Seed Co: Inflation worry
In August, the seed producer raised concern over the impact on prices: “Meanwhile, the introduction of the weekly foreign exchange auction saw the ZWL$ plummet from the previous fixed exchange rate of 25.0 to 57.4 per US$ at the initial auction held on 23 June 2020.”
The company said it would ensure its prices track the exchange rate to minimise losses caused by the softening local currency.
BAT: time to exhale?
The cigarette maker imports the bulk of its raw materials, such as the special paper and filters. It says: “The foreign currency auction platform has opened access to foreign currency required for raw materials imports and has brought about stabilization of the exchange rate which will alleviate some of these challenging trading conditions.”
Turnall: Better planning
The construction materials producer says: “The operating environment for the third quarter improved due to the stability of the foreign exchange rate after the introduction of the foreign currency auction system. The prices for goods and services have relatively remained stable and this has enabled the business sector to improve the planning process.”

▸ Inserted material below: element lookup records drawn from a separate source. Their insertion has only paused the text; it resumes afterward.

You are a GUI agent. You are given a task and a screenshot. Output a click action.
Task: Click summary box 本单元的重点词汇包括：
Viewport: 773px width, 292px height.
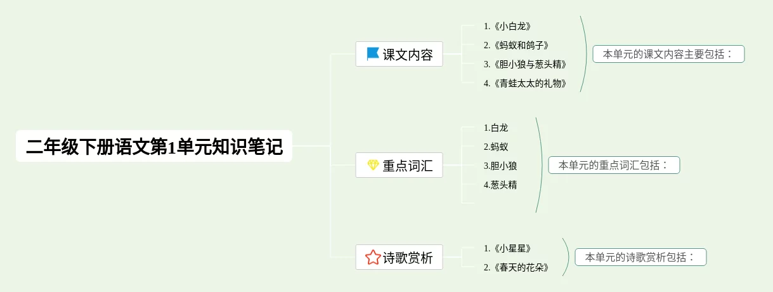614,165
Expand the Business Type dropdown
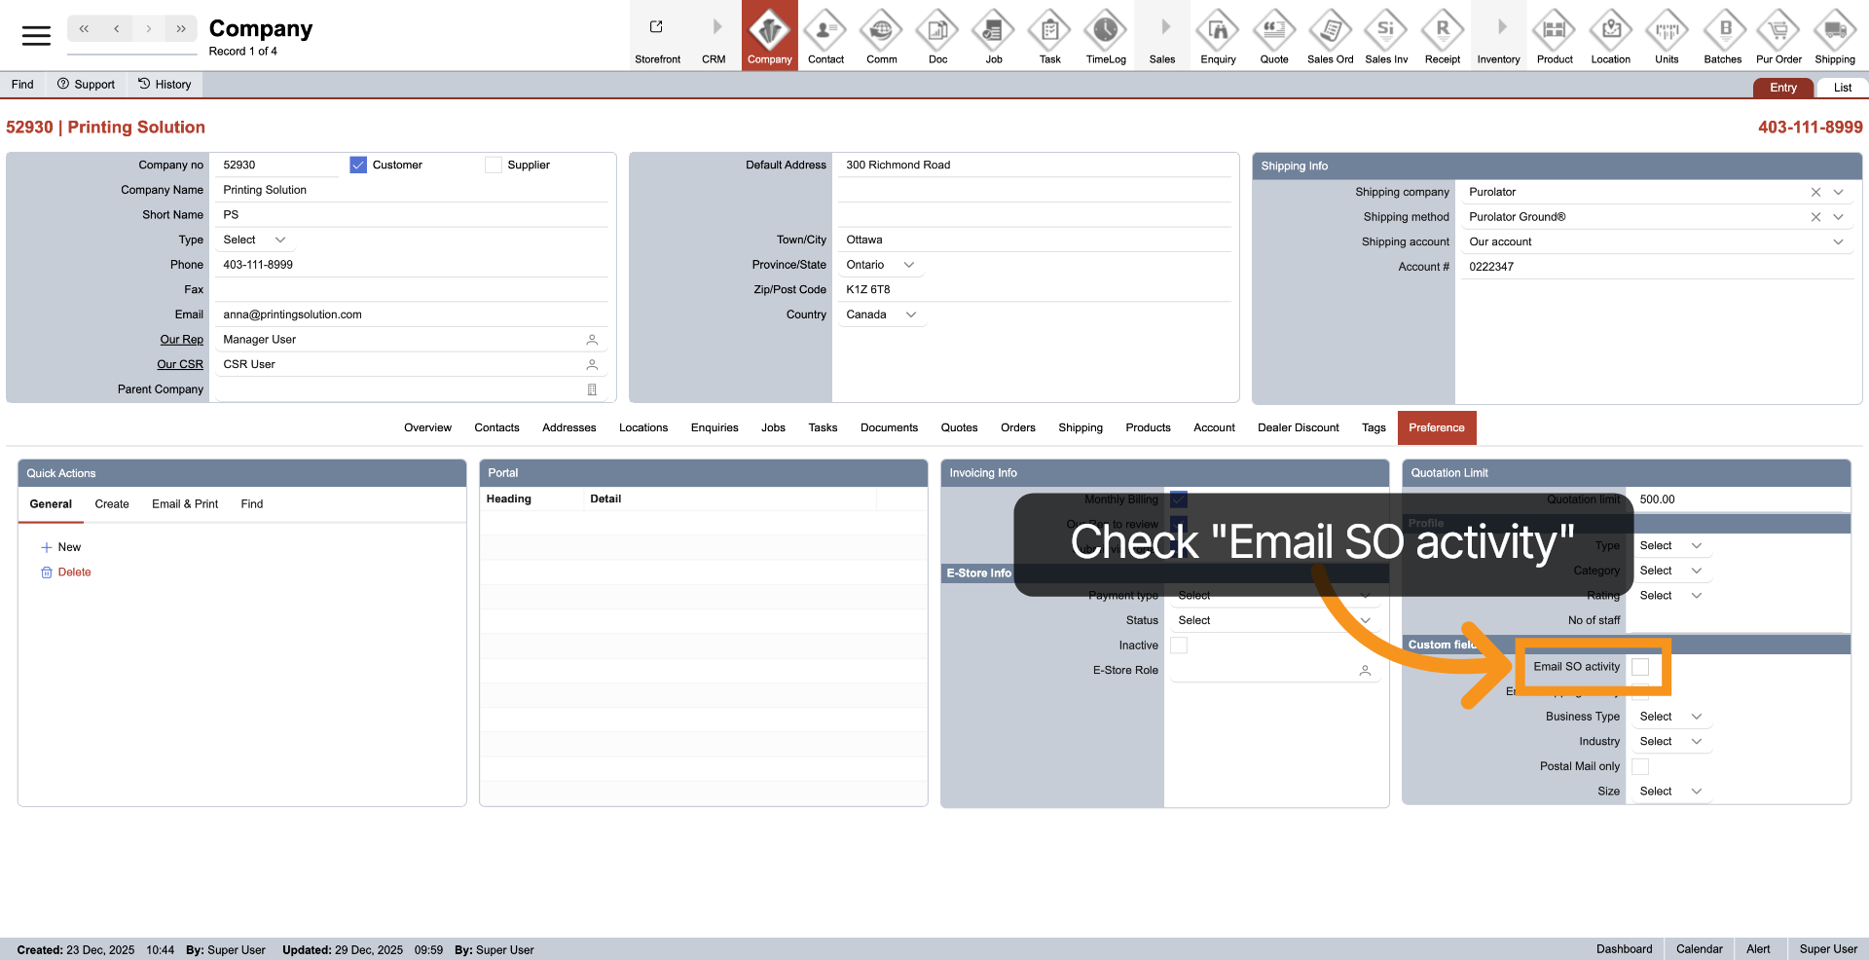The image size is (1869, 960). click(1696, 717)
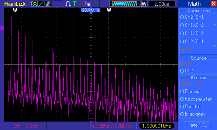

Strong bounce-back by Turnall in the quarter to September: Sales volumes 11% higher than in the same quarter of 2019, and 81% above the previous COVID-hit quarter.
Production for the last quarter was 31% higher than in the comparable period last year. pic.twitter.com/kfPVFTSPLk
— newZWire (@newswireZW) November 12, 2020
Masimba: building blocks
The construction company says: “The trading environment in the last quarter ended 30 September 2020 was largely stable supported by the Foreign Currency Exchange auction system and a contractionary fiscal policy. This, resultantly, contributed to the progressive reduction of month-on-month inflation and stability of prices of construction materials and services.”
Medtech: Bitter pill
The medical equipment supplier says the auction had the side effect of higher costs: “As anticipated, the price discovery process resulted in the local currency depreciating from a fixed rate of USD1: ZWL25 to USD1: ZWL81.44 as of 30 September 2020. This caused significant duty increases resulting in subdued demand. During that third quarter, the exchange rate had somewhat stabilised although the market remains distorted and operating expenses continued to reflect a premium to this rate.”